Georgia's 1997 Civil Code had made the registration of NGOs relatively easy, and they operated with few restrictions. Not surprisingly, they proliferated. By the end of 2000, the number of NGOs in Georgia was estimated at 4,000. Not all of them were political, of course. But those that were political had strong financial backing from outside the country—as Western support shifted from the regime to the opposition—and a significant number had leverage with parliament. Though few members of the public directly participated in them, NGOs were instrumental in rallying the people to challenge Shevardnadze.
The showdown came after the parliamentary elections on November 2, 2003. The following day, protestors in the capital of Tbilisi cried fraud and labeled the new parliament illegitimate. The crowd slowly grew to over 100,000 demonstrators (3 percent of the country's entire population) demanding Shevardnadze's resignation. It all ended 20 days later, on November 23, when Shevardnadze stepped down.
Nearly everyone had something to celebrate, because the Rose Revolution had come without bloodshed. Even though Shevardnadze had sent soldiers into the streets, they had refused to shoot anyone.
Notably, Putin declined to intervene, despite Georgia being a close neighbor and despite the ongoing tension over Abkhazia and South Ossetia.
Without question, his Soviet predecessors would have moved in quickly to squash the first sign of dissent. Not Putin. He's hardly reluctant to project military force, but the decision always comes from calculation and never from reflex. He carefully calculates the costs and risk of acting, and weighs them against the likely benefit to the homeland. He's also constrained by a genuine, if not absolute, respect for the law; he prefers to act within it, or at least within his interpretation of it. Thus, unless there is a compelling need to intervene, he'll stand aside and let matters play out.
Nevertheless, it is best not to poke him in the eye, as Georgia found out four and a half years later.
Hands on Georgia
Conflict began, unsurprisingly, over Abkhazia and South Ossetia. The two would-be countries—mindful of the recognition given Kosovo after its own declaration of independence—had submitted requests to Russia and other countries, and to international organizations, asking to be treated similarly.
In April 2008, Putin (then prime minister under President Medvedev, but still pulling all the strings) announced that Russia would consider recognizing Abkhazia and South Ossetia. Violence escalated through the summer, as separatists in the two regions fought for independence, bolstered by Russian military support, while Georgia, which wished to join NATO, received aid from the West.

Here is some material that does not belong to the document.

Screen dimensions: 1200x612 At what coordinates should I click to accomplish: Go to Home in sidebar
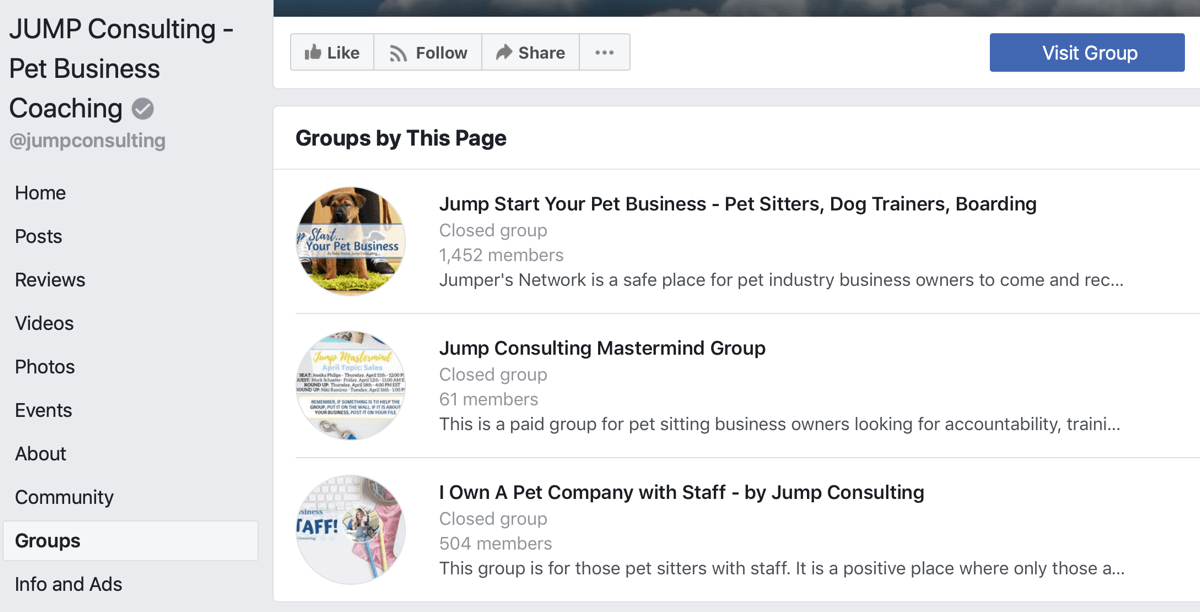40,193
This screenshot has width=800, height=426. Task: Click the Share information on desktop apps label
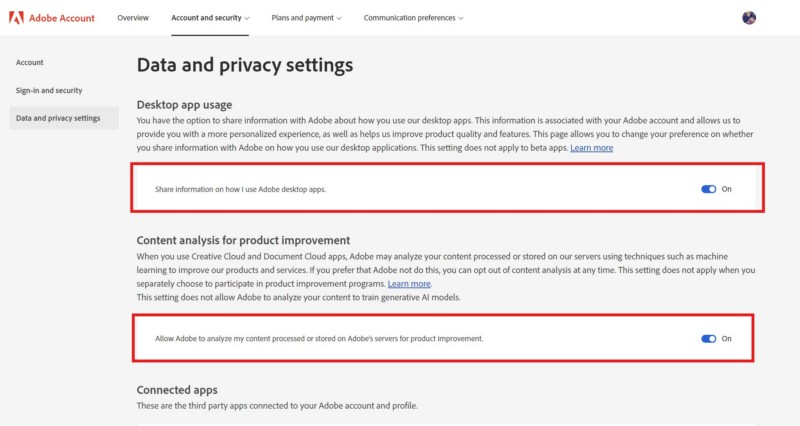pyautogui.click(x=240, y=188)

It was yet another proxy war, but with this kicker: Gazprom was considering the construction of a gas pipeline to Abkhazia.
In any event, Russia recognized the two countries in August 2008, and that precipitated the Russo-Georgian War. Georgia sent troops to South Ossetia to reclaim its territory. Russia sent troops to oppose them and launched airstrikes the next day.
It was a brief conflict, ending in a ceasefire after just 12 days. Casualties were few, although hundreds of thousands of civilians were displaced. Georgia lost nearly one-fifth of its territory and 6 percent of its population, and Abkhazia and South Ossetia continued on their way as Russian-recognized sovereign countries.
Note that Putin didn't commit to full-scale war, nor did he try to annex Abkhazia or South Ossetia. He merely maintained the status quo through a measured military response.
Postwar, he (through then-President Medvedev) worked to replace confrontation with cooperation. Despite lingering bad feelings, in November 2011, Georgia and Russia agreed to a Swiss-mediated proposal for monitoring the trade between them. It was good fence-mending, with a bonus for Russia. Smoothing relations with Georgia allowed Russia to join the World Trade Organization (WTO). Membership in the WTO requires a consensus, and Russia needed an "Aye" from Georgia.